━━━ Texto extraído ━━━
Y hoy donde más se exige esa mirada integral es en lo digital. No pensar lo digital como aprender a manejar las máquinas para tener éxito en el futuro, sino como algo que afecta los vínculos hoy. ¿Qué producen las redes en las infancias? ¿Qué formas de violencia, de impunidad, de descuido generan en la crianza, en las relaciones escolares, entre los propios niños? Como se pregunta Agustín Valle en su libro Jamás tan cerca: “Si el campo produjo campesinos y la ciudad ciudadanos, ¿qué produce esta ‘mediásfora’?”. La pregunta obliga a repensar el modo en que lo digital reconfigura los vínculos en la infancia y sugiere la necesidad de proteger a los niños de las formas de desamparo que pueden surgir en esos espacios digitales.

Niños como ciudadanos: derechos, tiempos y espacios

¿Qué tensiones ves entre el reconocimiento del niño como sujeto de derechos y las formas concretas en que se diseñan e implementan las políticas?

Pensar a los niños como sujetos de derechos implica observarlos con atención y respeto. Las políticas deberían considerar los espacios que habitan –sus plazas, sus patios, sus escuelas– y los tiempos que necesitan: tiempo para jugar, para encontrarse, para aburrirse, incluso. Pero muchas veces se piensa desde los adultos, sin mirar realmente qué necesitan los chicos.

Incluso desde lo ambiental, hay impactos directos. Mi viejo, Antonio Brailovsky –que fue ecologista y trabajó mucho en educación ambiental– daba un ejemplo: decía que los caños de escape de los autos están a la altura de la boca de los niños. Y eso me quedó muy grabado, porque muestra cómo el mundo está diseñado sin considerar a los más chicos. Los niños respiran el humo más que los adultos, simplemente por su estatura. Cosas tan concretas como el diseño de los caños de escape o las zonas de circulación vehicular son políticas de infancia. Porque todo eso define qué aire respiran, qué caminos recorren, qué espacios les quedan disponibles.
━━━ Datos ━━━
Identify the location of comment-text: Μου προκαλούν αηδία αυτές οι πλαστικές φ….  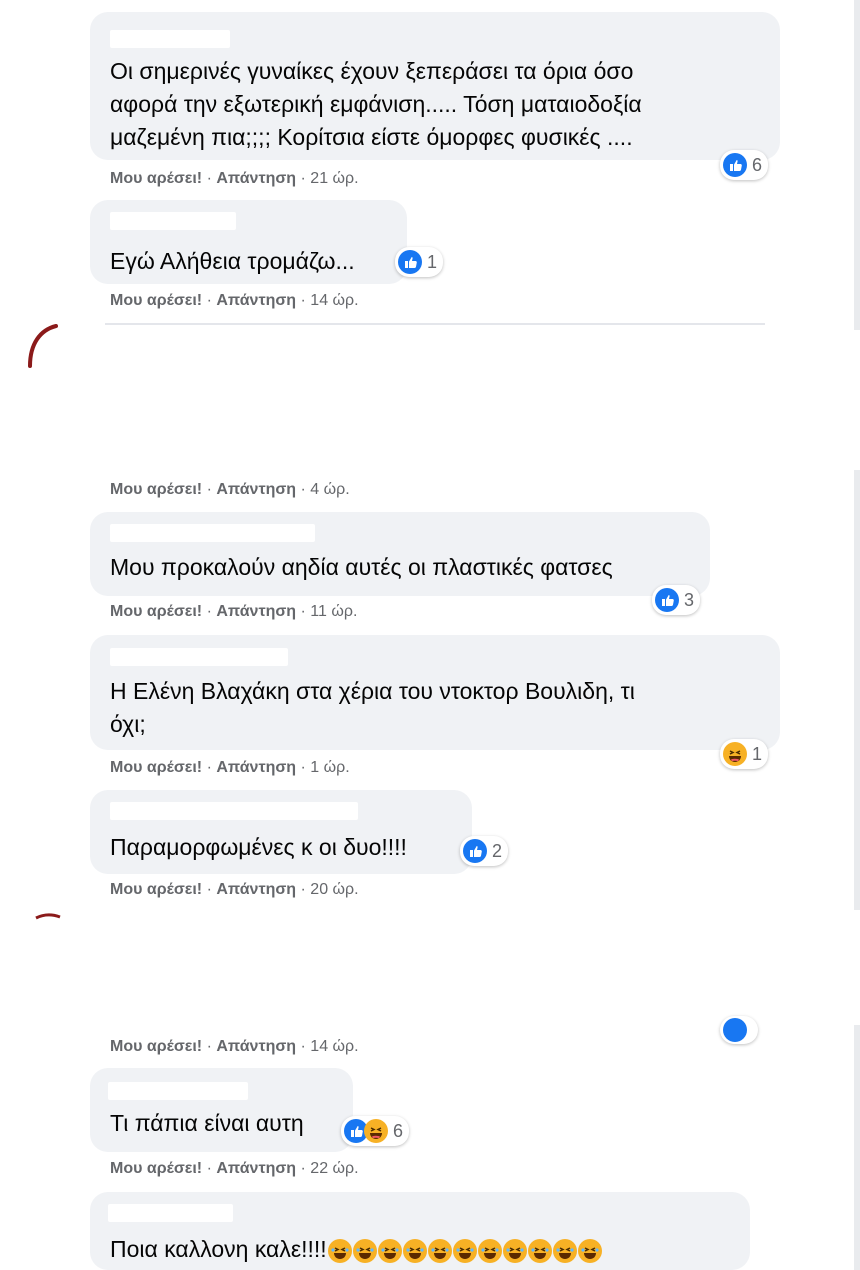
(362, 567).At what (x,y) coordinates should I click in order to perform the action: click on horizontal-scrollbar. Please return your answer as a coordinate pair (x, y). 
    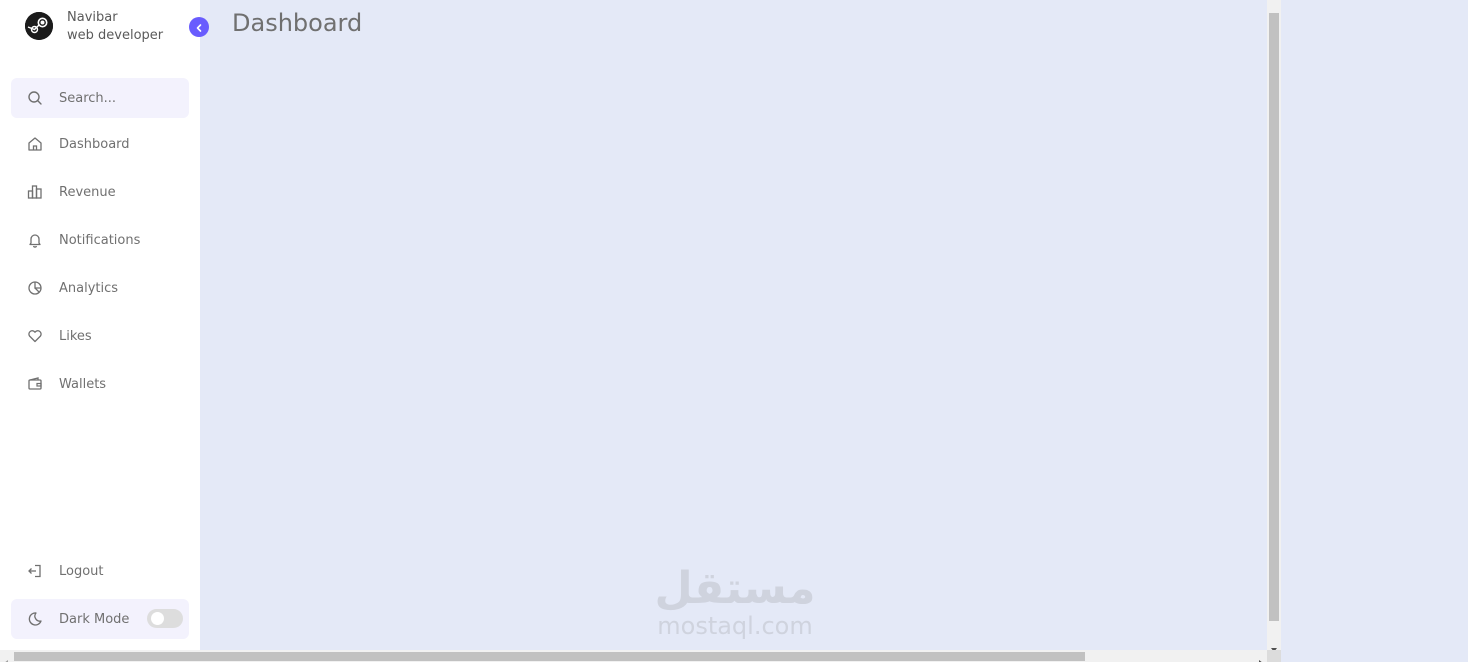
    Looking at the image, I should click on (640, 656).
━━━
*Actividades propuestas:*
• A. Resume en forma de lista el párrafo del texto sobre la infancia que comienza con «Incluso desde lo ambiental» y conserva sus datos principales.
• B. Continúa el texto sobre la infancia a partir de su última oración, con la misma voz y el mismo tema.

*Respuestas numeradas:*
• A.
- Lo ambiental también tiene impactos directos sobre los niños.
- Antonio Brailovsky, ecologista dedicado a la educación ambiental, señalaba que los caños de escape de los autos están a la altura de la boca de los niños.
- El ejemplo muestra que el mundo se diseña sin tener en cuenta a los más chicos.
- Por su estatura, los niños respiran más humo que los adultos.
- El diseño de los caños de escape y de las zonas de circulación vehicular también constituye una política de infancia.
- Esas decisiones definen qué aire respiran los niños, qué caminos recorren y qué espacios les quedan disponibles.

• B.
Pensar a los niños como ciudadanos también implica preguntarse cómo conversamos con ellos. La conversación posible entre un adulto y un niño es aquella que resuelve los obstáculos que imponen las diferencias generacionales. ¿Cómo se superan todas las seudoconversaciones –demasiado didácticas, disfrazadas de entretenimiento, plagadas de diminutivos– que encapsulan lo que los chicos dicen bajo el semblante de la ternura? Pensar esa conversación es parte del desafío de asumir la ciudadanía infantil.

Formar docentes con mundo

En tu libro Pedagogía del nivel inicial planteás que “formar docentes no es sólo formar mediadores, sino ayudar a construir una mirada sobre el mundo y la infancia”. ¿Qué implica eso?

Implica que no basta con enseñar técnicas. Hace falta formar criterio, sensibilidad, curiosidad.

En este punto distingo con claridad entre competencias y contenidos: las competencias suelen centrarse en el individuo –en sus habilidades y destrezas–, mientras que los contenidos están centrados en el mundo. Presentar contenidos es ofrecer bellos pretextos: no son el punto de llegada de lo educativo, sino el modo en que ponemos algo significativo sobre la mesa. A partir de ahí, podemos conversar, pensar, emocionarnos y formarnos juntos.

Así, el docente no forma sólo capacidades, sino que –como anfitrión del mundo– abre el espacio para que el mundo suceda en el aula. Diría que el docente es, al mismo tiempo, un arquitecto y un anfitrión. Como arquitecto, diseña la experiencia educativa: piensa el recorrido, organiza los materiales, imagina estructuras posibles. Pero también –y quizás sobre todo– es un anfitrión. En el sentido más hondo de la palabra: alguien que recibe, que acoge, que genera un clima donde los otros puedan estar, puedan quedarse, puedan habitar el mundo con otros.

El arquitecto arma el marco, el anfitrión lo habita. Uno proyecta, el otro escucha. Y tal vez la enseñanza necesite de esos dos gestos entrelazados: lo técnico y lo sensible, lo anticipado y lo que emerge en el encuentro.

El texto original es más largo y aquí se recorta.